Testing as an Information-Uncovering Tool

Del Dewar’s reflections on the synergy between testing and checking offer a valuable metaphor for broader engineering strategy. Checking confirms what is already known, while testing explores and uncovers what we don’t yet know. Similarly, leadership involves balancing operational execution (checking) with strategic exploration (testing).

Read more from Del’s article, The Testing-Checking Synergy here.

If you’re not testing, you’re not uncovering any information, and if you’re not uncovering any information, you’re simply confirming nothing more than speculation about what your product may (or may not) do, and there’s an enormous amount of information that you don’t (and may never) know about your product.

When we design systems – whether technical or organisational – it’s tempting to operate within the bounds of “known knowns.” However, as Donald Rumsfeld famously noted, what truly challenges us are the known unknowns and, more critically, the unknown unknowns. Good testing and good leadership require deliberate processes to uncover these blind spots.

In practice, this means framing leadership and engineering work as an iterative exercise in information gathering. It’s about moving beyond “What are we doing today?” to “What do we need to learn?” and “What might we be missing?” Comfort in the unknown comes from creating a system that thrives on uncovering information.
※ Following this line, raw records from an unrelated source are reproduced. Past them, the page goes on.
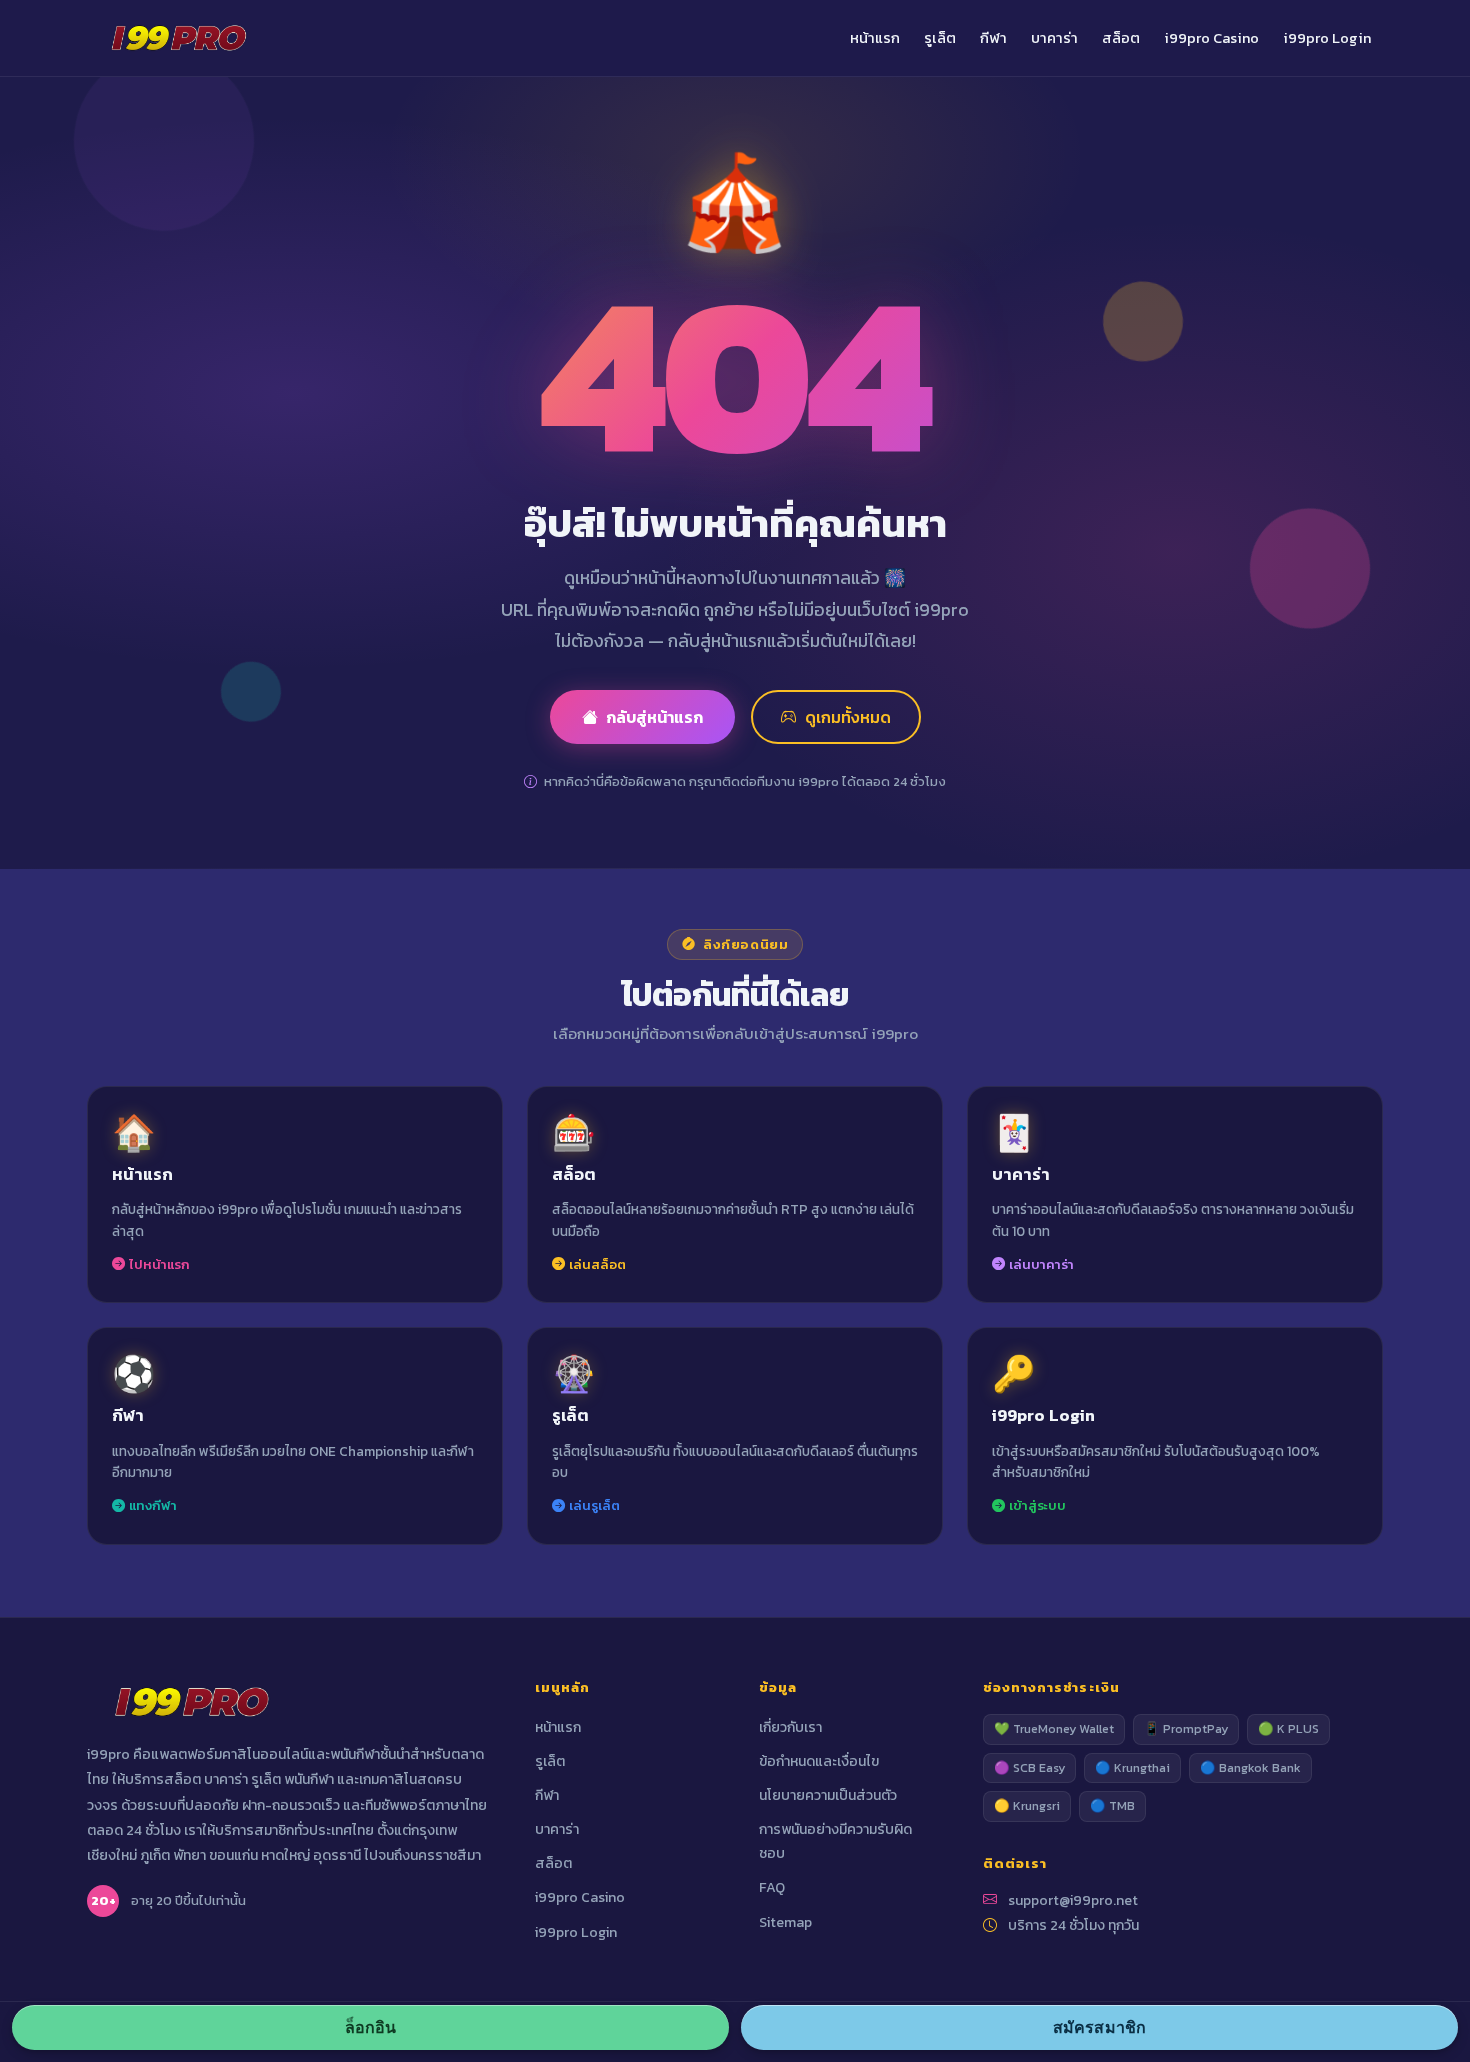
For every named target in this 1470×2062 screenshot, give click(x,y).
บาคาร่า (1054, 38)
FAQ (772, 1887)
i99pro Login (1327, 38)
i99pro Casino (1211, 38)
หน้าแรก (875, 38)
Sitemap (785, 1922)
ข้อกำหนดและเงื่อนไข (819, 1761)
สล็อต (1121, 38)
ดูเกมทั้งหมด (848, 717)
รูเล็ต (940, 38)
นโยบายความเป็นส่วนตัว (828, 1795)
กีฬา (993, 38)
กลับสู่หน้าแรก (654, 717)
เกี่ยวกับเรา (790, 1727)
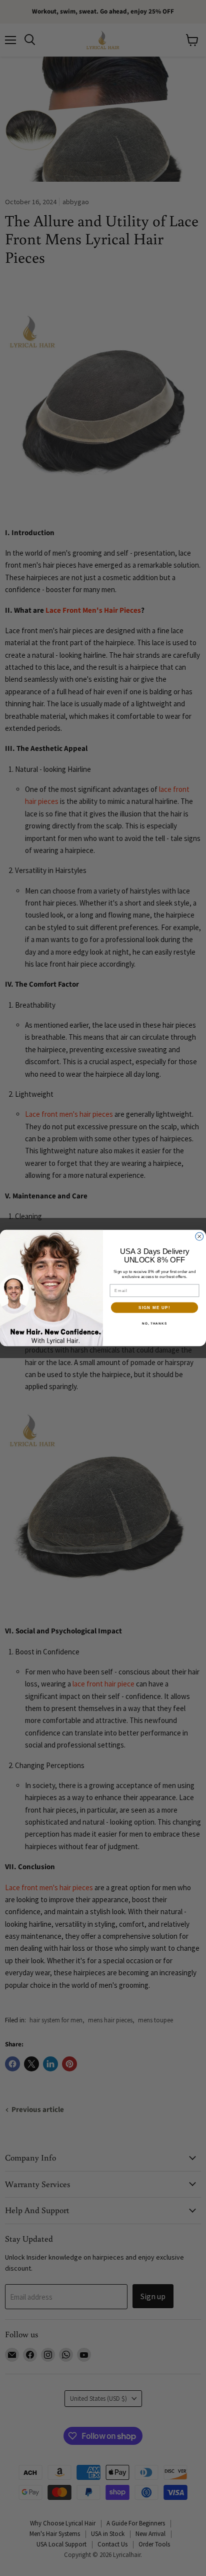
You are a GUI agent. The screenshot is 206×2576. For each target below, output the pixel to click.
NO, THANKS (154, 1323)
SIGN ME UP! (154, 1307)
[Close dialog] (200, 1236)
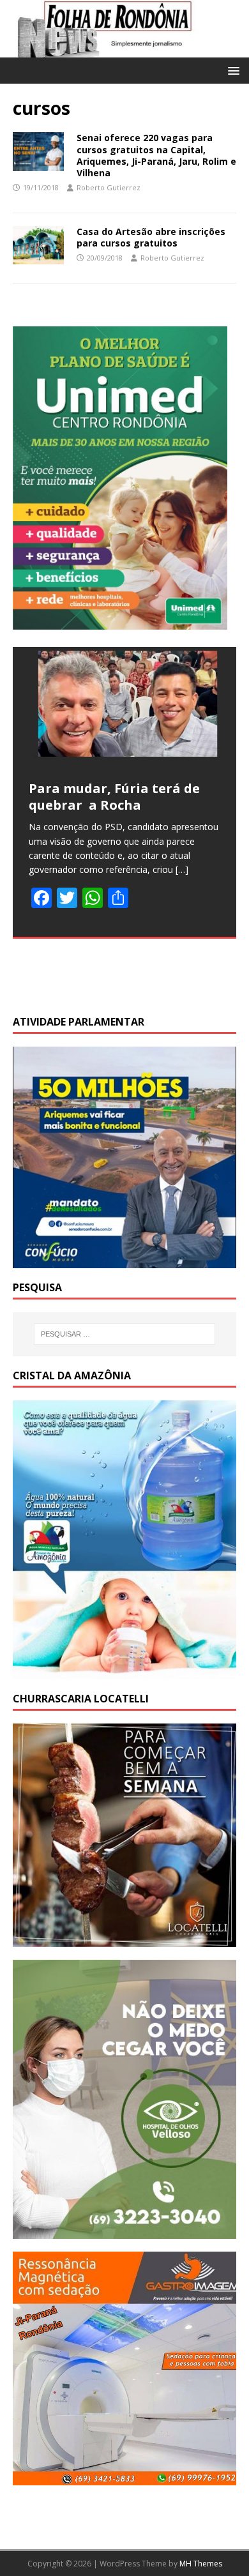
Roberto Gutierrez (108, 187)
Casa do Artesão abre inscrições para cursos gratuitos (151, 237)
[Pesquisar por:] (124, 1334)
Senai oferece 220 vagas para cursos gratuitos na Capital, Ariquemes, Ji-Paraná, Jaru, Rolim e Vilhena (156, 155)
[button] (231, 70)
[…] (182, 869)
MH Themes (200, 2563)
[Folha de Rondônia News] (124, 50)
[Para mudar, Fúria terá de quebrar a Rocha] (124, 705)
Comfort and Resilience in Uncertainty

Another key influence here is the idea of psychological comfort in the unknown, informed by research into agility and resilience. When leaders create environments that embrace uncertainty, they allow teams to be more innovative, adaptable, and aligned with changing business needs. This isn’t about pretending the unknown doesn’t exist; it’s about giving teams the tools to navigate it.

This is where systems thinking comes into play: as described in discussions on iterative and evolutionary strategies. Rather than prescribing static solutions, effective leaders ensure their systems can evolve based on the feedback they gather. Iteration isn’t just a technical principle; it’s a cultural one.


From Unknown Unknowns to Strategic Insights

As a leader, my goal is to help organisations move through this Rumsfeldian hierarchy of knowledge. Start with what you know, identify what you don’t know, and build processes that uncover insights about what you didn’t even know you didn’t know. This progression isn’t linear, it’s iterative. Each cycle adds layers of understanding.

For engineering leaders and CXOs, this principle extends to decision-making. It’s not enough to chase efficiency at the expense of learning. In an increasingly complex world of distributed systems, AI-driven testing, and cross-functional dependencies, it’s critical to prioritise information flow as much as output.


Key Takeaways for Engineering Leaders

1. Certainty is a Myth: Build systems that thrive in uncertainty by prioritising iteration, information gathering, and the resilience to adapt.

2. Balance Checking and Testing: Confirm what you know while deliberately exploring what you don’t.

3. Uncover Blind Spots: Use tools and frameworks like Rumsfeld’s known/unknowns to identify gaps in your strategy or execution.

4. Create Psychological Safety: Comfort in the unknown comes from fostering an environment where teams feel empowered to experiment, fail, and learn.

5. Align Systems and Culture: Evolutionary systems require an agile culture. Empirical leadership bridges the two.


Ultimately, leadership is about guiding organisations through a shifting landscape. By choosing truth over fallacy and focusing on building comfort in the unknown, we create systems and teams that are not only resilient but also capable of delivering exceptional value in the face of uncertainty.